- **What the exercise asks**: Look for the line that contains "Image resolution: width=1538"; output that line and every line after it exactly, through the final line of the material below, and nothing else.
Supplied records below:
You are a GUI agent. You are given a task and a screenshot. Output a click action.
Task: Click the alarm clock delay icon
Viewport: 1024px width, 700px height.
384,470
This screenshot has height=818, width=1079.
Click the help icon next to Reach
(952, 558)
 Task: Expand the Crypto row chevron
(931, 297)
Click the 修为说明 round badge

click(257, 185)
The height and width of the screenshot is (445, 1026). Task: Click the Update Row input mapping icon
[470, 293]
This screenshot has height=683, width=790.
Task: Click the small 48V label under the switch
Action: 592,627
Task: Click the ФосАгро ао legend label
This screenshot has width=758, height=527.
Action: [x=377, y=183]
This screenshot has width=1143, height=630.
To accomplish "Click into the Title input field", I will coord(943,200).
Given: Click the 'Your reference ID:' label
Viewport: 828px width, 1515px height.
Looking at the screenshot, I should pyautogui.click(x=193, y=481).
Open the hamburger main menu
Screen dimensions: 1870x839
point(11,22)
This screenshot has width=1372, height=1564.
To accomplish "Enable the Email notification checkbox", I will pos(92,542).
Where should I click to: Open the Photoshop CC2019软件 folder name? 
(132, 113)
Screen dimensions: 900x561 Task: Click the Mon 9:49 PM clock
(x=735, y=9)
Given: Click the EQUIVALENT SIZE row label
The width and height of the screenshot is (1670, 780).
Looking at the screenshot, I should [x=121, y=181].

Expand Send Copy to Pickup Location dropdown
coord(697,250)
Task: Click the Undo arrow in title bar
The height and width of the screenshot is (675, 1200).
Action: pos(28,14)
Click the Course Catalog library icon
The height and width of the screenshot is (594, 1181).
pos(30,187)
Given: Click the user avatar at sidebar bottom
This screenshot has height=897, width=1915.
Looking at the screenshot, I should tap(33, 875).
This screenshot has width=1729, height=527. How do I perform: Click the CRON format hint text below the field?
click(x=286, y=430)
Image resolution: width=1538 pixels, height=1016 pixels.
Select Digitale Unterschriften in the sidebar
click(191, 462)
End of Supplied records.
- **Exercise answer**:
Image resolution: width=1538 pixels, height=1016 pixels.
Select Digitale Unterschriften in the sidebar
click(191, 462)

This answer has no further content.